II. Standard of Review.

Our review in the case is for errors of law. See Padzensky v. Kinzenbaw, 343 N.W.2d 467, 469 (Iowa 1984) (garnishment proceedings are actions of law). The factual findings of the district court are binding upon us if they are supported by substantial evidence. Id. We are not bound, however, by the court's legal conclusions, “and we may inquire into whether the district court's ultimate conclusions were materially affected by improper conclusions of law.” Ellefson v.
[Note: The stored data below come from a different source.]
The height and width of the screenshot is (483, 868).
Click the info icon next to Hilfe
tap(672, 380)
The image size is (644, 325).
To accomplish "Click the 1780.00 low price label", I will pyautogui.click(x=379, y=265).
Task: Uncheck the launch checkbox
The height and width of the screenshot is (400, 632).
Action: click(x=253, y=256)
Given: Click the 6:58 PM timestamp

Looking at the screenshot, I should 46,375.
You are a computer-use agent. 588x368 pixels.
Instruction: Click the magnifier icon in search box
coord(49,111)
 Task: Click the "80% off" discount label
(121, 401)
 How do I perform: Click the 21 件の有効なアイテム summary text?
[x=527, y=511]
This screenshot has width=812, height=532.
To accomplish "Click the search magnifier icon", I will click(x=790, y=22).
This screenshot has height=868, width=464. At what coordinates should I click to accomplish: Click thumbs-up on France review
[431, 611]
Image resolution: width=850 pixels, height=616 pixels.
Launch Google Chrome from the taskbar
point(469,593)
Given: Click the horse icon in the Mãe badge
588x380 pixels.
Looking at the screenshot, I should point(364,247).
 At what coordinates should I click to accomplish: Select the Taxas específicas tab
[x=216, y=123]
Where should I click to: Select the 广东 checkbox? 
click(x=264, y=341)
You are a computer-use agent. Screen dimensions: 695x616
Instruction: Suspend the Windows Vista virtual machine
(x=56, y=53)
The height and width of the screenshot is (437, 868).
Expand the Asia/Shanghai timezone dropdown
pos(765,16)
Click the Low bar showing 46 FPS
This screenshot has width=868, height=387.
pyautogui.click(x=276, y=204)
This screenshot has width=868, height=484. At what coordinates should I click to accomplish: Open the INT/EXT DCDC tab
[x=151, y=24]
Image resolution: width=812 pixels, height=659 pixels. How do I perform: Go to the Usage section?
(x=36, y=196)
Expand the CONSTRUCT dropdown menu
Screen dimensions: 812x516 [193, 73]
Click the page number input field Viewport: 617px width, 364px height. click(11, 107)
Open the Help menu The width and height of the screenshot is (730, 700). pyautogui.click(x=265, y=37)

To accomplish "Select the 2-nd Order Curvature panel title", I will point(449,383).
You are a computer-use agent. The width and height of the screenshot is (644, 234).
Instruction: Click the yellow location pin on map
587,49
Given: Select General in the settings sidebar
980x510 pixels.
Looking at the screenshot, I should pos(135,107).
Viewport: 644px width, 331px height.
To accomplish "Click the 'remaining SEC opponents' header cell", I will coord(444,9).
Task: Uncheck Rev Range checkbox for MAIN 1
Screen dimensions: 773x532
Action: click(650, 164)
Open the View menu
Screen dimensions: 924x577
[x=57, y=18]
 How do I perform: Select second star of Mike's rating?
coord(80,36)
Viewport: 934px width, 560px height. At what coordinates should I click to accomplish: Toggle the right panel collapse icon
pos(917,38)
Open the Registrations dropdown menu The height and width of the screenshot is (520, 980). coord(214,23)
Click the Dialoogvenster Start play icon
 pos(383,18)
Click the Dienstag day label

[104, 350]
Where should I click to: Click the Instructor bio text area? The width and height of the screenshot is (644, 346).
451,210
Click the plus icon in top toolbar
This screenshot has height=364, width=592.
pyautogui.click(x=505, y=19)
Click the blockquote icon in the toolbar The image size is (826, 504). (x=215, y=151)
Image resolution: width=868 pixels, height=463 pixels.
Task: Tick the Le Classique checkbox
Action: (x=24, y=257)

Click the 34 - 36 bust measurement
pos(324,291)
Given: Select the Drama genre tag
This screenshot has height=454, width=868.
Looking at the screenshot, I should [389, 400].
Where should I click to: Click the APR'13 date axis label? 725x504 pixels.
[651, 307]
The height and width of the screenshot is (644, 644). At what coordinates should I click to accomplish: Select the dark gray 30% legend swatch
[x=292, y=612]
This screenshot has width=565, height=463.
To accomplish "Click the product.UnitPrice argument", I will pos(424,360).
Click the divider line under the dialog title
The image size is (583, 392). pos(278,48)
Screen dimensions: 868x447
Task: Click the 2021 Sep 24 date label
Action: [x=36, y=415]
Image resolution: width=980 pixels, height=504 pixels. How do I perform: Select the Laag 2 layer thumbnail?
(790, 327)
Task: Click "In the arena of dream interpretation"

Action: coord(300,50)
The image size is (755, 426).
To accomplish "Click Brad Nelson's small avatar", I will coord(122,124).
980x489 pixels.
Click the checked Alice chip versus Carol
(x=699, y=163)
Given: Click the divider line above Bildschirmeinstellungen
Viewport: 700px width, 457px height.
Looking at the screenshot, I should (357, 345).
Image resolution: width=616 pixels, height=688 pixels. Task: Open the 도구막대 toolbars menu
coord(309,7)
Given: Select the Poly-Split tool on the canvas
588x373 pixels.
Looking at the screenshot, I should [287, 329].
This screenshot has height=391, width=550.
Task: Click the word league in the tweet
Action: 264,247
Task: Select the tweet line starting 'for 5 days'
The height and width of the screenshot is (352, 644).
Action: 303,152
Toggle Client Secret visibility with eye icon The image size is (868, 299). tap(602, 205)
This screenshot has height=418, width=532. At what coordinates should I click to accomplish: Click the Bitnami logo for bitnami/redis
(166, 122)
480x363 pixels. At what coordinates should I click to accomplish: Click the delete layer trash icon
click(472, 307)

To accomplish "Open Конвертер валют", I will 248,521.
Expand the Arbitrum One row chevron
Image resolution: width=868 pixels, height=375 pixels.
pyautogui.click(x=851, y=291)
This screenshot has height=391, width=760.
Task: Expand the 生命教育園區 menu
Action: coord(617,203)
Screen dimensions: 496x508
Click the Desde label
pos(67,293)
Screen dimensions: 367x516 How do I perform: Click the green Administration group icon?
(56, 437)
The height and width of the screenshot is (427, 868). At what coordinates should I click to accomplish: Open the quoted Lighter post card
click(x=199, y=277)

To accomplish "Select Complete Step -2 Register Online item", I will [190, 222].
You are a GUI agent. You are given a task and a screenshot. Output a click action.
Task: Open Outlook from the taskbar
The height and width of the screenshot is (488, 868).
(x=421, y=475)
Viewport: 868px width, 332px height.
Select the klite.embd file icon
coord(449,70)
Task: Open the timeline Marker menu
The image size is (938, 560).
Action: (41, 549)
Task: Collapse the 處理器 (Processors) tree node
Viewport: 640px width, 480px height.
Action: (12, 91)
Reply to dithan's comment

Centech Corp., 606 N .W.2d 324, 330 (Iowa 2000).

III. Merits.

Section 627.6 provides, “A debtor who is a resident of this state may hold exempt from execution the following property....” The exemption laws are purely statutory. In re Estate of Todd, 54 N.W.2d 521, 523–24 (Iowa 1952); Lyon v. Callopy, 54 N.W. 476, 476 (Iowa 1893). The statutory provision requires that a person must be a resident of Iowa in order to assert that certain property is exempt from execution under Iowa law. In re Estate of Deblois, 531 N.W.2d 128, 130 (Iowa 1995). Reel is not a resident of Iowa, and therefore, he may not claim his Charles Schwab account is exempt under section 627.6.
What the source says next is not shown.